I knew immediately when I said something good about the rich, someone — a lot of someones, actually — would say, "Isn't that rich?"

It is called class warfare. But I call it "divide and conquer." And let me tell you something, politicians love it. In fact, they thrive on it.

They like us fighting amongst ourselves, so we keep the focus off of them.

The rich aren't the problem with boondoggle spending programs. The politicians are.

The needy aren't the ones breaking Social Security (search). The politicians who say it isn't broken in the first place ... well they are.

Look, we can attack each other all we want.
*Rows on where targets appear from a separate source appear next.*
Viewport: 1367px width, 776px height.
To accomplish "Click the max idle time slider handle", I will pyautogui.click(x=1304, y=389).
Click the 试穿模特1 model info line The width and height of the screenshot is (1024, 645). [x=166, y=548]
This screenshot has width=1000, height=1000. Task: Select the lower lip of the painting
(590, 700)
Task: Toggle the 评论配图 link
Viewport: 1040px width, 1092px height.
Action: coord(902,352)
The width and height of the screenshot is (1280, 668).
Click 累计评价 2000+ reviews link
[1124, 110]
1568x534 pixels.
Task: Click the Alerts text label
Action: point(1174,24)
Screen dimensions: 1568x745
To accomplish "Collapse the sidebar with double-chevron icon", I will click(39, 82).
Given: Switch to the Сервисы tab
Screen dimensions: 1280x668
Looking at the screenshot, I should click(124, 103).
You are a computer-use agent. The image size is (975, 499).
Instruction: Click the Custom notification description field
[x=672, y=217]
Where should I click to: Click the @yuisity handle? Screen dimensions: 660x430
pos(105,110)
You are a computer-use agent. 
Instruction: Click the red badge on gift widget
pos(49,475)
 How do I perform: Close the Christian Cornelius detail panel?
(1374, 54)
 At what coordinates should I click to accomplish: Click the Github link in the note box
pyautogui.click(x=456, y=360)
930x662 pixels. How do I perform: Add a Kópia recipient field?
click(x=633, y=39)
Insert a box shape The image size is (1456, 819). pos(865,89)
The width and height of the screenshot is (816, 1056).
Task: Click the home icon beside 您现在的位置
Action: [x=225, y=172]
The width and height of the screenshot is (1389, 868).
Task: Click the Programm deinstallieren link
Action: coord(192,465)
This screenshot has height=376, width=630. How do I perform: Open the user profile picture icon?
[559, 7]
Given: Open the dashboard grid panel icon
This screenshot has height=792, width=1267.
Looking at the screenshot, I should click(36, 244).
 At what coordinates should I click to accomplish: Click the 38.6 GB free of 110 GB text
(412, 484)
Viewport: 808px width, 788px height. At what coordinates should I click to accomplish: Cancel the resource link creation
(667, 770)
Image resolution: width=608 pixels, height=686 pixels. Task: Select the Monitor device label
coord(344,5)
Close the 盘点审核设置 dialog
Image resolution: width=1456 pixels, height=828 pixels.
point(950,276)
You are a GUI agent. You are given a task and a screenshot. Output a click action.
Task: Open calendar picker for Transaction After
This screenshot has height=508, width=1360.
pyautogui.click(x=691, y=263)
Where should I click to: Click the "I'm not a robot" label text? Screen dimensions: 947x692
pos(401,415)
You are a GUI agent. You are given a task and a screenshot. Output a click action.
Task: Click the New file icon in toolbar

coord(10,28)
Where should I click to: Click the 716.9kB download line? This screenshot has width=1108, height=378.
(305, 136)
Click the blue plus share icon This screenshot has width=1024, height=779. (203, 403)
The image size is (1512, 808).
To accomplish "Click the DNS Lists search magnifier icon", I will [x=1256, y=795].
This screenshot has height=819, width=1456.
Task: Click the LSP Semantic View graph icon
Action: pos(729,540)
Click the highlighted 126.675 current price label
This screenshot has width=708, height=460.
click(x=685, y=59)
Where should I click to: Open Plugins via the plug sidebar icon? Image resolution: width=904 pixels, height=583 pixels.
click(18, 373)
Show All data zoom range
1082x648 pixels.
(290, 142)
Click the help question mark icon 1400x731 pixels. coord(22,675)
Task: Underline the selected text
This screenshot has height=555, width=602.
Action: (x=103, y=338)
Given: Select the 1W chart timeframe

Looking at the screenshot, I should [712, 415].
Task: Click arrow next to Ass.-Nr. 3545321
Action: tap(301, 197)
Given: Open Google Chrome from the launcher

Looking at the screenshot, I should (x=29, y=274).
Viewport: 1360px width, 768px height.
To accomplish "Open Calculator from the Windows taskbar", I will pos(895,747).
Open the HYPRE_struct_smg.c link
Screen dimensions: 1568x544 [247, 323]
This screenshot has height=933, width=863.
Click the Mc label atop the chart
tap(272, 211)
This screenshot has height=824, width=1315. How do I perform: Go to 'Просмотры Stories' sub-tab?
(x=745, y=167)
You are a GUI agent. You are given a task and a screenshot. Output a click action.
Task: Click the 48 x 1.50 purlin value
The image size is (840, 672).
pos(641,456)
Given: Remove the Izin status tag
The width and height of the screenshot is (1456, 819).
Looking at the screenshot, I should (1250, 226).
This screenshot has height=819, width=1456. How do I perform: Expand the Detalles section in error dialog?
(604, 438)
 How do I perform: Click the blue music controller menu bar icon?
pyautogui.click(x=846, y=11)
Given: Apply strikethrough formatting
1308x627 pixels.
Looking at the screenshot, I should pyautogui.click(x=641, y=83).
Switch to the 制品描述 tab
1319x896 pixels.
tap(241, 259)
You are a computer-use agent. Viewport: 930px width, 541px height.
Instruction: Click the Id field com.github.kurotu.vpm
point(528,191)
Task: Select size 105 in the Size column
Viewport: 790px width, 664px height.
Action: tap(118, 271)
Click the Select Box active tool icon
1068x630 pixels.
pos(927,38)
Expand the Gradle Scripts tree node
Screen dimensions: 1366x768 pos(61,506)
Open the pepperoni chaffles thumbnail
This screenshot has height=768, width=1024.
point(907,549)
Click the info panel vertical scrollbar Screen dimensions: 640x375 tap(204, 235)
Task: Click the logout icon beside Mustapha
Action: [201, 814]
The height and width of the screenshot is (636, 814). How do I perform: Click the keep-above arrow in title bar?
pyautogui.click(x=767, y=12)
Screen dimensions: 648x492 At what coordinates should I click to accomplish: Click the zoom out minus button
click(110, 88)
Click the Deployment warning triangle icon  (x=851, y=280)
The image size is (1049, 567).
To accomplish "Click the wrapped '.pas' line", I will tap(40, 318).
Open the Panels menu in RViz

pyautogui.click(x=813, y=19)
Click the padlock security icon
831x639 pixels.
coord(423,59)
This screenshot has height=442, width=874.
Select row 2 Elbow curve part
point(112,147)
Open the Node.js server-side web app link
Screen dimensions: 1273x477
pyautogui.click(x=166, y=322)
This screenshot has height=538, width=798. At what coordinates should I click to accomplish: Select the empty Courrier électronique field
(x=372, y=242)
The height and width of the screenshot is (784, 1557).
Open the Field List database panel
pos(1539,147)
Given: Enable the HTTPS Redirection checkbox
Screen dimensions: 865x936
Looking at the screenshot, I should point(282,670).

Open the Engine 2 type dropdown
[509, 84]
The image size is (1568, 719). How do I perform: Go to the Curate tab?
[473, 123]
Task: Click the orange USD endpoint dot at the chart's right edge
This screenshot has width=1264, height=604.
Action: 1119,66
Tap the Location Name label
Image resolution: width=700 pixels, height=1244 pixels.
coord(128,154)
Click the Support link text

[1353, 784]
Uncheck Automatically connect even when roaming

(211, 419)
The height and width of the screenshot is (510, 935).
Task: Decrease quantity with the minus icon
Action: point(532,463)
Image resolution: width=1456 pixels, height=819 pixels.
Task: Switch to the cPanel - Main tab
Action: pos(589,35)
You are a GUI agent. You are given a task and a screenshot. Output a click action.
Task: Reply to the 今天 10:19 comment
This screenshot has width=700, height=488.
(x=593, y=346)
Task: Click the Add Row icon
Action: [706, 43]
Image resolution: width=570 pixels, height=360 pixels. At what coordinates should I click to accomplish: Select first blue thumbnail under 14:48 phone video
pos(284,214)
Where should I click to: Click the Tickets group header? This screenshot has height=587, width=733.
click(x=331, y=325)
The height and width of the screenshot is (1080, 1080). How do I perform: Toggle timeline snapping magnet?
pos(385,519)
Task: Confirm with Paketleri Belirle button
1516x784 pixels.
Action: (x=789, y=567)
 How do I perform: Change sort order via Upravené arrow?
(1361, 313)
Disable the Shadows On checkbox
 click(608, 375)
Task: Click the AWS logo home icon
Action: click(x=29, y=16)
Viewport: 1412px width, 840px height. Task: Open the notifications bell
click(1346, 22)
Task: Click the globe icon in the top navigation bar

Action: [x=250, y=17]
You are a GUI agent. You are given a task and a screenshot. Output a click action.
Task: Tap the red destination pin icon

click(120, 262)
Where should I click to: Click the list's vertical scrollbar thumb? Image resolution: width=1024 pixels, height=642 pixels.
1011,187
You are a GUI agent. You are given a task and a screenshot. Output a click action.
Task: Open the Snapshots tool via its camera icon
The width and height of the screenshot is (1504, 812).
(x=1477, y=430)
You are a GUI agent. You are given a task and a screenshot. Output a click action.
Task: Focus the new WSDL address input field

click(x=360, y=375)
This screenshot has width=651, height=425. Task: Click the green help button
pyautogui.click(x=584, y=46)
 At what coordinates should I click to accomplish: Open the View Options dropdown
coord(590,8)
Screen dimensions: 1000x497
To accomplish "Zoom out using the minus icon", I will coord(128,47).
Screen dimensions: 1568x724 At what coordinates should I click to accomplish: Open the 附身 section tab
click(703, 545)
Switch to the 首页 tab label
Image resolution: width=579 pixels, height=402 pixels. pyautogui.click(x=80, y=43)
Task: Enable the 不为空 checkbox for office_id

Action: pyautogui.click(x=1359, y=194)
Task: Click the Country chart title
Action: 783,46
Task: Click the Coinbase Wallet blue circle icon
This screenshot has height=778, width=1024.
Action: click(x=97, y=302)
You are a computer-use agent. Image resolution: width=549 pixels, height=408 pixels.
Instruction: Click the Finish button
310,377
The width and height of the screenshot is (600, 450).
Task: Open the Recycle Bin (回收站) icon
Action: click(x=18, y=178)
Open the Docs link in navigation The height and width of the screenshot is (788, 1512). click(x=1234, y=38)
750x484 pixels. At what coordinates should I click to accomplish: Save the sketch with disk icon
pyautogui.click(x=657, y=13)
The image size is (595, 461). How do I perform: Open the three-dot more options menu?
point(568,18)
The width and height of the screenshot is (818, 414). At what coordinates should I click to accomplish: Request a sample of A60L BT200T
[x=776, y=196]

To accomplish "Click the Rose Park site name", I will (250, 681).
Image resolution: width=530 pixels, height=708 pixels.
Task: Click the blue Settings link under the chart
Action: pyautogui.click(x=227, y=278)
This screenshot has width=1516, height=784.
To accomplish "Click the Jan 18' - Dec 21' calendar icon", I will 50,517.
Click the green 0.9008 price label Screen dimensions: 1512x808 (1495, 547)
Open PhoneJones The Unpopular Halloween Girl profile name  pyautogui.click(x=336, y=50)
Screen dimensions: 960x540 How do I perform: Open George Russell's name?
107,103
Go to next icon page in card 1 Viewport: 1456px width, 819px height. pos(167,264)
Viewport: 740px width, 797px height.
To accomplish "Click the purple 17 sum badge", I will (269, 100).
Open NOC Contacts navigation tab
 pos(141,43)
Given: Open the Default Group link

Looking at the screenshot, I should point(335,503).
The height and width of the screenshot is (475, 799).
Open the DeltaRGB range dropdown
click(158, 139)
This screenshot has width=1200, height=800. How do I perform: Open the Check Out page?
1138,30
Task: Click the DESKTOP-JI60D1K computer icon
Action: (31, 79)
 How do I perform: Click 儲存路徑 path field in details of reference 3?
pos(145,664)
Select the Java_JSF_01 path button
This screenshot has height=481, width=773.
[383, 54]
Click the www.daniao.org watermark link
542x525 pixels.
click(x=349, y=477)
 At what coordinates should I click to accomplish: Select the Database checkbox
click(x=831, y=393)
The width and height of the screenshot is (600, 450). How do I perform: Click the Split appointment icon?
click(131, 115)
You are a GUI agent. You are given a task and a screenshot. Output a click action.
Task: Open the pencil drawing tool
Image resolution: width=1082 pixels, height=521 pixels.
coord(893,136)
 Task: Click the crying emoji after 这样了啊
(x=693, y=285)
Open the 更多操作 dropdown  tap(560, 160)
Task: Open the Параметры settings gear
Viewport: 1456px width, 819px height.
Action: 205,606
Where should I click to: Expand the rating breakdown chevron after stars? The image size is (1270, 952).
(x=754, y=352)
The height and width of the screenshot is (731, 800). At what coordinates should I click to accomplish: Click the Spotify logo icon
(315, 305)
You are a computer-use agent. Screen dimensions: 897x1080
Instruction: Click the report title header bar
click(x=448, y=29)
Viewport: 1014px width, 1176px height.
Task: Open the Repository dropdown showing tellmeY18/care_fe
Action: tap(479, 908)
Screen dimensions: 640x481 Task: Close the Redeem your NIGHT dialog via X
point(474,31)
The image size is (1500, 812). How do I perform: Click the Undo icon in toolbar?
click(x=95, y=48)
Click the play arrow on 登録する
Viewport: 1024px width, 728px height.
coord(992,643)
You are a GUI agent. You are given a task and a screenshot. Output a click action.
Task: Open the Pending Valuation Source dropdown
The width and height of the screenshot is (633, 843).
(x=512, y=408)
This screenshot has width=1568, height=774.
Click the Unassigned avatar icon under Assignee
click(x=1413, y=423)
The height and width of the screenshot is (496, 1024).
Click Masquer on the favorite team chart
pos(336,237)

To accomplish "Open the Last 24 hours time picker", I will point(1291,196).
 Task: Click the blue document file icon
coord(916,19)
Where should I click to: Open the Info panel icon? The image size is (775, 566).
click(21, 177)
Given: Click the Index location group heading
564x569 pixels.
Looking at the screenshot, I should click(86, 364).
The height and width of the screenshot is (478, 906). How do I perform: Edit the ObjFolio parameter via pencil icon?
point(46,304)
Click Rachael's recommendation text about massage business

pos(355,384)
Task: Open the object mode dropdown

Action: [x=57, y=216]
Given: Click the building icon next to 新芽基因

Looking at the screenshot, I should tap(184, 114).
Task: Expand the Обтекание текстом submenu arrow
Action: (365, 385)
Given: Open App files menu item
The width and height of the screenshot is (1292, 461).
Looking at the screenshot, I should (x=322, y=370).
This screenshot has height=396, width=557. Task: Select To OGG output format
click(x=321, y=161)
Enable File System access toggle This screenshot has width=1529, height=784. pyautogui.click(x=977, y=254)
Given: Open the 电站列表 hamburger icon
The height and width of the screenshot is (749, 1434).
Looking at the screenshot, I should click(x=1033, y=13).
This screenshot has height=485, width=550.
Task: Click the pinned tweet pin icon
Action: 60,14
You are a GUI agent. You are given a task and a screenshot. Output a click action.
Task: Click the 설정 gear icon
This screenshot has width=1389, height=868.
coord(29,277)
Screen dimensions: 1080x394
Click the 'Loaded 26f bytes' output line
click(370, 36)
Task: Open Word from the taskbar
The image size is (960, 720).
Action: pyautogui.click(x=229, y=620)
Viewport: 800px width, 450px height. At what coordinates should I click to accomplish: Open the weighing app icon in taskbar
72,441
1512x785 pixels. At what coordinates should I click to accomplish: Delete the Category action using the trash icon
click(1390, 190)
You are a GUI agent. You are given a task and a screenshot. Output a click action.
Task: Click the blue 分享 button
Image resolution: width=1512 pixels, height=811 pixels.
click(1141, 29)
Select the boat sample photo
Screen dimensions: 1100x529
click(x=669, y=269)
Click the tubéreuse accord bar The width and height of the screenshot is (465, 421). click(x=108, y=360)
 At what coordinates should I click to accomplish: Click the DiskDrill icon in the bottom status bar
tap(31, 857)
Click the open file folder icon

All I can tell you, is I've known rich jerks and I've known poor jerks.

"Jerkery," as I've said many times, knows no pedigree. But we're all being jerks, my friends, if we succumb to this predictable game of pointing fingers at classes rather than at crises.

The problem isn't with the rich who largely foot the bill for government. But government itself.

It gets bigger and costlier by the minute. And here I blame just as much a Republican controlled Congress and a Republican president for doing little to stop it.

This latest budget's tough. I just wonder whether the people who have to pass it are as tough. They're the ones who have to be accountable: The folks who make those programs, not the folks who pay for them.

And it doesn't take a rich person to tell you that it is a poor excuse of a politician who shifts the attention.

Rich and poor alike, we should be united in telling that shifting pol, "Don't look now, but the shift has hit the fan."